When those who formed the Debkè were completely exhausted by their exertions, they joined the lookers-on, and seated themselves on the ground. Two warriors of different tribes, furnished with shields and naked scimitars, then entered the circle, and went through the sword-dance. As the music quickened the excitement of the performers increased. The bystanders at length were obliged to interfere and to deprive the combatants of their weapons, which were replaced by stout staves. With these they belabored one another unmercifully to the great enjoyment of the crowd. On every successful hit, the tribe, to which the one who dealt it belonged, set up their war-cry and shouts of applause, whilst the women deafened us with the shrill tahlehl, a noise made by a combined motion of the tongue, throat, and hand vibrated rapidly over the

mouth. When an Arab or a Kurd hears this tahlehl he almost loses his senses through excitement, and is ready to commit any desperate act.

A party of Kurdish jesters from the mountains entertained the Arabs with performances and imitations, more amusing than refined. They were received with shouts of laughter. The dances were kept up by the light of the moon, the greater part of the night.

On the following morning Abd-ur-rahman invited us to his tents, and we were entertained with renewed Debkès and sword-dances. The women, undisturbed by the presence of another tribe, entered more fully into the amusement, and danced with greater animation. The Sheikh insisted upon my joining with him in leading off a dance, in which we were followed by some five hundred warriors, and Arab women.

The festivities lasted three days, and made the impression I had anticipated. They earned me a great reputation and no small respect, the Arabs long afterwards talking of their reception and entertainment. When there was occasion for their services, I found the value of the feeling towards me, which a little show of kindness to these ill-used people had served to produce.

Hafiz Pasha, who had been appointed to succeed the last governor, having received a more lucrative post, the province was sold to Tahyar Pasha, who made his public entry into Mosul early in May, followed by a large body of troops, and by the Cadi, Mufti, Ulema, and principal inhabitants of the town. The Mosuleeans had not been deceived by the good report of his benevolence and justice which had preceded him. He was a perfect specimen of the Turkish gentleman of the old school, of whom few are now left in Turkey: venerable in his appearance, bland and polished in his manners, courteous to Europeans, and well informed on subjects connected with the literature and history of his country. I had been furnished with serviceable letters of introduction to him; he received me with every mark of attention, and at once permitted me to con

tinue the excavations. As a matter of form, he named a Cawass, to superintend the work on his part. I willingly concurred in this arrangement, as it saved me from any further inconvenience on the score of treasure; for which, it was still believed, I was successfully searching. This officer's name was Ibrahim Agha. He had been many years with Tahyar Pasha, and was a kind of favourite. He served me during my residence in Assyria, and on my subsequent journey to Constantinople, with great fidelity; and, as is very rarely the case with his fraternity, with great honesty.

| TASK |
Continue the travel account of the Debkè festivities and Tahyar Pasha's arrival in Mosul, starting right after its final sentence.

| INFORMATION SHOWN |
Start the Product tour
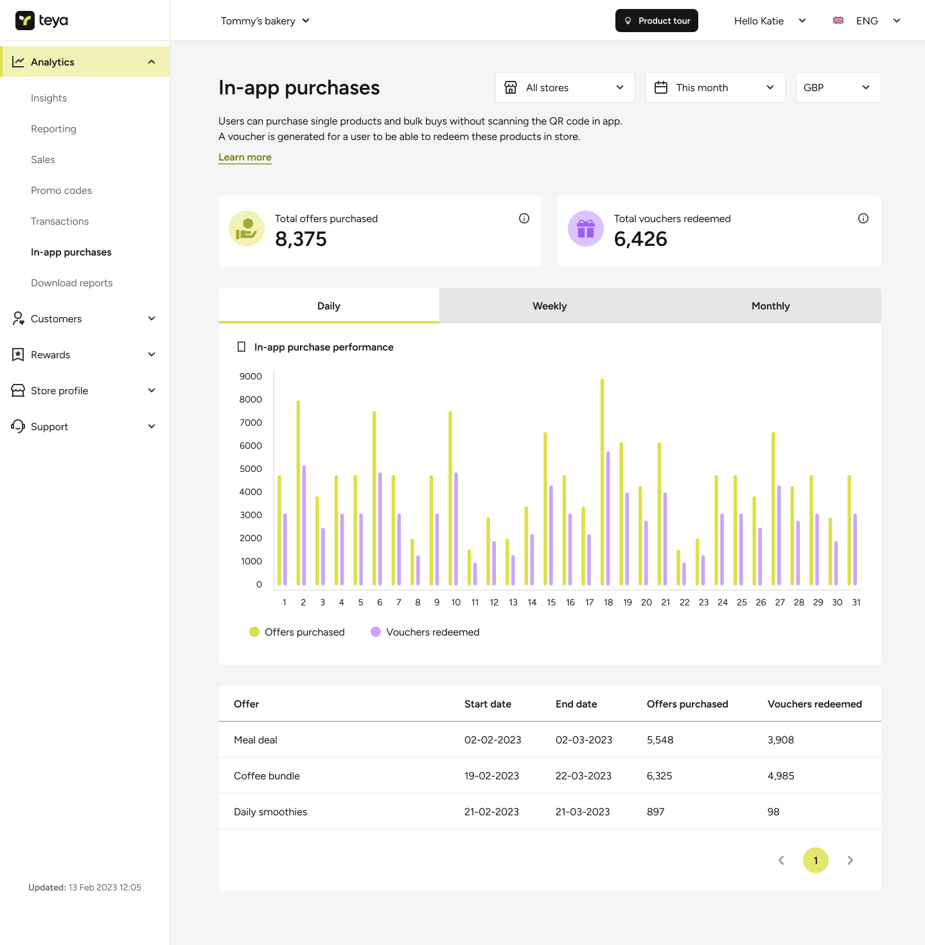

| OUTPUT FOR THIS EXERCISE |
The support of Tahyar Pasha relieved me from some of my difficulties; for there was no longer cause to fear any interruption on the part of the authorities. But my means were very limited, and my own resources did not enable me to carry on the excavations as I wished. I returned, however, to Nimroud, and formed a small but effective body of workmen, choosing those who had already proved themselves equal to the work.

The heats of summer had now commenced, and it was no longer possible to live under a white tent. The huts were equally uninhabitable, and still swarmed with vermin. In this dilemma I ordered a recess to be cut into the bank of the river, where it rose perpendicularly from the water's edge. By screening the front with reeds and boughs of trees, and covering the whole with similar materials, a small room was formed. I was much troubled, however, with scorpions and other reptiles, which issued from the earth forming the walls of my apartment; and later in the summer by the gnats and sandflies, which hovered on a calm night over the river. Similar rooms were made for my servants. They were the safest that could be invented, should the Arabs take to stealing after dark. My horses were picketted on the edge of the bank above, and the tents of my workmen were pitched in a semi-circle behind them.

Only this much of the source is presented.